Requirement
Would you give the data below back exactly as it reads?

BEGIN Material for this task

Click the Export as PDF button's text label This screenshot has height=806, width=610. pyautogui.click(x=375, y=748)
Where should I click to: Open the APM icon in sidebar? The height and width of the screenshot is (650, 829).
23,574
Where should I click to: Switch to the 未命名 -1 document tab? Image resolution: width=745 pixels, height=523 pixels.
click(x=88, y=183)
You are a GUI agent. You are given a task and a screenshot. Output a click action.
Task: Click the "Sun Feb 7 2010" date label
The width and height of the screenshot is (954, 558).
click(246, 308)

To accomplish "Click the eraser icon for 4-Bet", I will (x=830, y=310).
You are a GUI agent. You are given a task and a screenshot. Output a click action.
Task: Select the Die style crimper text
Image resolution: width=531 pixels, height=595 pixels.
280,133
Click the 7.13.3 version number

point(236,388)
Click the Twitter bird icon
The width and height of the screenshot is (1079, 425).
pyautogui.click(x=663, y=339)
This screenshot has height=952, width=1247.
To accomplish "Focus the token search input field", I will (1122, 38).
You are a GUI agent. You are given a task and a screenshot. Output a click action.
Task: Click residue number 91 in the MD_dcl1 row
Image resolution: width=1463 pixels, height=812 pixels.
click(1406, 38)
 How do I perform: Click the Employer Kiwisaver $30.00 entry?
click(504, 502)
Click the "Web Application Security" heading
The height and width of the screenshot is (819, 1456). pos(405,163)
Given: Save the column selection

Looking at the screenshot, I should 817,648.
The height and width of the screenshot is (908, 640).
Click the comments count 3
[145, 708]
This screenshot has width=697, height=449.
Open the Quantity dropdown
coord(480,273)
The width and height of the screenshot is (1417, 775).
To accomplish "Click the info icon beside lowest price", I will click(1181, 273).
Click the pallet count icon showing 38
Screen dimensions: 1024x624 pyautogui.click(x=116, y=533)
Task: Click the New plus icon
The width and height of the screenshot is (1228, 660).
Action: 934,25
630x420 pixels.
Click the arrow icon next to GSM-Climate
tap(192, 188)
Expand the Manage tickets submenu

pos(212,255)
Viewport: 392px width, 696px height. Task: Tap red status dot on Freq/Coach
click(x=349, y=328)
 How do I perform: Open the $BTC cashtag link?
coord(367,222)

END Material for this task

Written answer
Click the Export as PDF button's text label This screenshot has height=806, width=610. pyautogui.click(x=375, y=748)
Where should I click to: Open the APM icon in sidebar? The height and width of the screenshot is (650, 829).
23,574
Where should I click to: Switch to the 未命名 -1 document tab? Image resolution: width=745 pixels, height=523 pixels.
click(x=88, y=183)
You are a GUI agent. You are given a task and a screenshot. Output a click action.
Task: Click the "Sun Feb 7 2010" date label
The width and height of the screenshot is (954, 558).
click(246, 308)

To accomplish "Click the eraser icon for 4-Bet", I will (x=830, y=310).
You are a GUI agent. You are given a task and a screenshot. Output a click action.
Task: Select the Die style crimper text
Image resolution: width=531 pixels, height=595 pixels.
280,133
Click the 7.13.3 version number

point(236,388)
Click the Twitter bird icon
The width and height of the screenshot is (1079, 425).
pyautogui.click(x=663, y=339)
This screenshot has height=952, width=1247.
To accomplish "Focus the token search input field", I will (1122, 38).
You are a GUI agent. You are given a task and a screenshot. Output a click action.
Task: Click residue number 91 in the MD_dcl1 row
Image resolution: width=1463 pixels, height=812 pixels.
click(1406, 38)
 How do I perform: Click the Employer Kiwisaver $30.00 entry?
click(504, 502)
Click the "Web Application Security" heading
The height and width of the screenshot is (819, 1456). pos(405,163)
Given: Save the column selection

Looking at the screenshot, I should 817,648.
The height and width of the screenshot is (908, 640).
Click the comments count 3
[145, 708]
This screenshot has width=697, height=449.
Open the Quantity dropdown
coord(480,273)
The width and height of the screenshot is (1417, 775).
To accomplish "Click the info icon beside lowest price", I will click(1181, 273).
Click the pallet count icon showing 38
Screen dimensions: 1024x624 pyautogui.click(x=116, y=533)
Task: Click the New plus icon
The width and height of the screenshot is (1228, 660).
Action: 934,25
630x420 pixels.
Click the arrow icon next to GSM-Climate
tap(192, 188)
Expand the Manage tickets submenu

pos(212,255)
Viewport: 392px width, 696px height. Task: Tap red status dot on Freq/Coach
click(x=349, y=328)
 How do I perform: Open the $BTC cashtag link?
coord(367,222)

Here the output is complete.